Über

Er könnte ausgebrochen sein aus der Psychiatrie. Das Album seiner fotografischen Selbstinszenierung heißt nicht grundlos „Irr-Sinniges“.
Wolfgang Stegherr – „Supersteech“, wie er sich selbst nennt – zeigt Anzeichen eines sorgsam gepflegten Größenwahns. Er fürchtet weder Tod, Hitler noch Jesus Christus. Nichts ist ihm heilig. Er inszeniert sich als „Lord of Dopeness“ im Zylinder eines Lords, trägt dazu den Schmuck eines Gangster-Rappers und den Blick von einem, der es besser weiß. Er fliegt in maßloser Selbstüberschätzung durch seinen Dachboden und kurvt auf heißen Kettcar-Reifen durch Amerika. Die Fangemeinde auf Facebook und Instagram ist in wenigen Monaten sprunghaft gestiegen. Alle wollen wissen, woher die Ideen kommen und wie sie umgesetzt werden.

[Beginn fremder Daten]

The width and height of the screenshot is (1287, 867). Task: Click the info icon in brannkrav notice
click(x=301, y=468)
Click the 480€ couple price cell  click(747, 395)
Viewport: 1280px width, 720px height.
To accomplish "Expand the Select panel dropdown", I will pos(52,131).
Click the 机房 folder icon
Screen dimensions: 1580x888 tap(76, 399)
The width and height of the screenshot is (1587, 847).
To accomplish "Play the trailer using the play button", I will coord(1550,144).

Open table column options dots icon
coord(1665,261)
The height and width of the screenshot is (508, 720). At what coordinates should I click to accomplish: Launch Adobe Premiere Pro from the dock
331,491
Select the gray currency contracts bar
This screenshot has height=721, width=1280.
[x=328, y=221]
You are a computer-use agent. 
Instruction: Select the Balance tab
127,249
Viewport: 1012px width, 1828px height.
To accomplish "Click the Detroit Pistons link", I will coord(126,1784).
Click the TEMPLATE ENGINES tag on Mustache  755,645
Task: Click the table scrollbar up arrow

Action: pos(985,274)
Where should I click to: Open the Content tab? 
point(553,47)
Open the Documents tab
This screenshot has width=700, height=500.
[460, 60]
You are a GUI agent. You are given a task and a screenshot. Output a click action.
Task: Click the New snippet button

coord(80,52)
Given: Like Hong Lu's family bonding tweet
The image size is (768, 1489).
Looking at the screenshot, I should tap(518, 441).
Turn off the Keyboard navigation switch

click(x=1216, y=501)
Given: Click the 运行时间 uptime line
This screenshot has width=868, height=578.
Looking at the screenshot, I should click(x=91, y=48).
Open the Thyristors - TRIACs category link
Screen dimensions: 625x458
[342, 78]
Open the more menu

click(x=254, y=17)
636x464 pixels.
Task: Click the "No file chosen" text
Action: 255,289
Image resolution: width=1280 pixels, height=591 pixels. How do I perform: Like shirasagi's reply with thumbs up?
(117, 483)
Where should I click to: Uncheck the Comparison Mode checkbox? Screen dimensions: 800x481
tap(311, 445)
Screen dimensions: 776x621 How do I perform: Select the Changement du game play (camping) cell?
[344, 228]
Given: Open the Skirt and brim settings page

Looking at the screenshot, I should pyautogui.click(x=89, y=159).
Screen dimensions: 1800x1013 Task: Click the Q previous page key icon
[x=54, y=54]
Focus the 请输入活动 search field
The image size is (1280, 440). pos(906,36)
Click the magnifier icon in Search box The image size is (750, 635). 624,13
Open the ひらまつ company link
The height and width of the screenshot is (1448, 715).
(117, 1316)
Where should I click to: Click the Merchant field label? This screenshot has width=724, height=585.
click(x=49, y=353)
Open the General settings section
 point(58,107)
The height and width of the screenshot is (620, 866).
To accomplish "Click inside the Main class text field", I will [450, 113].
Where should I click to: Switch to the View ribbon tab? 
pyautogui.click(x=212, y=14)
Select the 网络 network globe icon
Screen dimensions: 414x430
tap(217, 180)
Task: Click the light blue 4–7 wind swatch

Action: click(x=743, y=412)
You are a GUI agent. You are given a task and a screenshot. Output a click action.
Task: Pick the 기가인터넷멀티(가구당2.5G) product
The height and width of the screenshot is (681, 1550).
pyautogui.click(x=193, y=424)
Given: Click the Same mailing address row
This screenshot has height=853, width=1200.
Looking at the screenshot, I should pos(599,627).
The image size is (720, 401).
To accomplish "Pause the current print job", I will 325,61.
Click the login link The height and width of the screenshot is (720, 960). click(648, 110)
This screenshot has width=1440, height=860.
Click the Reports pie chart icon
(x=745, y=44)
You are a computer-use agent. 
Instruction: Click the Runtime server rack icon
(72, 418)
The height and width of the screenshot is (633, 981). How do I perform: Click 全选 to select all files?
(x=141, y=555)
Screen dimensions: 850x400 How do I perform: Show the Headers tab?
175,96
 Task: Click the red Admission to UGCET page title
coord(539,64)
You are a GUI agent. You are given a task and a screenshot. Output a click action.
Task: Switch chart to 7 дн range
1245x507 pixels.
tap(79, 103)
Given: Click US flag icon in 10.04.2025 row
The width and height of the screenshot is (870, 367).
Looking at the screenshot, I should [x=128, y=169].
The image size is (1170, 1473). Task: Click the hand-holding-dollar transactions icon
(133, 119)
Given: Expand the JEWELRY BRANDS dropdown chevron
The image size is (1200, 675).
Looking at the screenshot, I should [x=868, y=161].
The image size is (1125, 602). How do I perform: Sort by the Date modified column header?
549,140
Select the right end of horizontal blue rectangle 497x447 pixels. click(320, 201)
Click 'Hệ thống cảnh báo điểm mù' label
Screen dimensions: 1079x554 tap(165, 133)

„Welcome to the Cowbarn“ heißt es in Fernabrünst/ Großhabersdorf, wo er seine Bildermacherei tatsächlich in einem alten Kuhstall auslebt. Das Studio besteht im Wesentlichen aus Requisiten, die ihre beste Zeit in den 50er-70er Jahren hatten und nun im Scheinwerferlicht eine skurrile Allianz eingehen. Da gehört der Tigerfell-Sessel genauso dazu wie die alte Küchenuhr und der ausrangierte Teddybär. Kongeniale Partnerin ist eine beschädigte Schaufensterpuppe, die schon in ihrem Vorleben Einiges mitmachen mußte. Die handlose „Ludmilla“ begleitet ihn vor und hinter der Kamera treu und schweigsam durch den Wahnwitz. Auf ein paar Quadratmetern Kuhstall entstehen so Welten, gebrochene Idyllen, Phantastereien. In der stilisiert schäbigen Wohnzimmeridylle entgeht er dem Hundefurz mit einer Gasmaske, als letzte Tante Emma verharrt er verloren im Kinderkaufladen. Hier hängt auch das romantisch-gerüschte Brautkleid , in dem er um seine Angebetete wirbt; eine künstliche Sonnenblume in der Hand und mit einem Blick voller Trauer und Sehnsucht.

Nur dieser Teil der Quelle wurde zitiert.